Succeed in -ING or Succeed to inf


I'm French and I'd like to know if it's grammatically correct to say something like: "I succeeded to do it". I know that saying "I succeeded in doing it" for example is correct, but I'm not sure if using the infinitive form after "succeed" can work. I've seen it several times though.

Thank you!!


  • No @englishaddict, I succeeded to do it isn't really English. Not Standard English, anyway. The fact that you've seen it in writing may have one of several explanations.

    1. The writer may have been typing quickly without thinking. He or she may have started the sentence with one construction in mind, but then thoughtlessly finished it with another construction.

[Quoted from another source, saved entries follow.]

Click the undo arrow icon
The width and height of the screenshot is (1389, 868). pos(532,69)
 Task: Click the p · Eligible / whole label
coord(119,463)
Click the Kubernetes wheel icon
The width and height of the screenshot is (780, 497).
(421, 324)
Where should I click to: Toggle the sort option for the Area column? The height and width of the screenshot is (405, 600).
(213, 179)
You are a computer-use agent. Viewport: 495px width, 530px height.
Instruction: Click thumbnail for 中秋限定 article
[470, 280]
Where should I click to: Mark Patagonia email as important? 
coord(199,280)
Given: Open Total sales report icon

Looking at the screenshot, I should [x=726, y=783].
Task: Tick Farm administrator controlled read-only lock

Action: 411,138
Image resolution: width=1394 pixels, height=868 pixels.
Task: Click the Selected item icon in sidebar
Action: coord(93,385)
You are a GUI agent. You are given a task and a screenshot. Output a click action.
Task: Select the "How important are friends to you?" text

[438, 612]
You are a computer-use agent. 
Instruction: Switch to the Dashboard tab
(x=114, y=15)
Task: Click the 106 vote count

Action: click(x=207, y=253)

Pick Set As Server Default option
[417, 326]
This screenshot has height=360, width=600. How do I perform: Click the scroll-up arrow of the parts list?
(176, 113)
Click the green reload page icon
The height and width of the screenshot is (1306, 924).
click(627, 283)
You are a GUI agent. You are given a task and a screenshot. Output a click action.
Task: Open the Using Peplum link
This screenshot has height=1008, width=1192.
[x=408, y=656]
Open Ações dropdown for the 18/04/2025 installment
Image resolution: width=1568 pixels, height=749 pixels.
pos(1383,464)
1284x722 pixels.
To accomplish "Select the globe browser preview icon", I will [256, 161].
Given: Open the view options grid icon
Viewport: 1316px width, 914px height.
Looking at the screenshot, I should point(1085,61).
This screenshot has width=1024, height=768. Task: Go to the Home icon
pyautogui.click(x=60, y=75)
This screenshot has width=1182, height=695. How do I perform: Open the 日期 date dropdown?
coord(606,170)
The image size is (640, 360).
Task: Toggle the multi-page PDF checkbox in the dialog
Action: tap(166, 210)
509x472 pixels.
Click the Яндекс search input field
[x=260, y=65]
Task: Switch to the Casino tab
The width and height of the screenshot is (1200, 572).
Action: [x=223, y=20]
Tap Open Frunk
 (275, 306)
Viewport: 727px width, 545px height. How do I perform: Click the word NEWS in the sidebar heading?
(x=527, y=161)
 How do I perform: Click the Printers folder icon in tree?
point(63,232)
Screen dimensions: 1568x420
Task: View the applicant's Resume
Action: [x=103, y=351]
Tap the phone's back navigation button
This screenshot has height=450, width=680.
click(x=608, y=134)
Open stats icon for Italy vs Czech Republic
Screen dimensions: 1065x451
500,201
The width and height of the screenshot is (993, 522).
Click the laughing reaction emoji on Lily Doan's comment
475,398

    2. The writer may not have been a native speaker.

    3. The writer may a speaker of English but not of the Standard dialect.

    Now, non-native English and non-standard English forms do sometimes become accepted as Standard English. So it's just possible that I succeeded to do it may become Standard English some time in the future.

  • Yikes, I meant to use this new moniker. Simone, can you delete MaryVancouver?

    @DavidCrosbie Your comment explains many indiscretions that I have seen in print of late. You have made many handy comments on this forum. In fact, so handy I believe we need a new word for your contributions. I suggest “davesplaining”.

  • @MaryNovik - MaryVancouver's account has been deleted.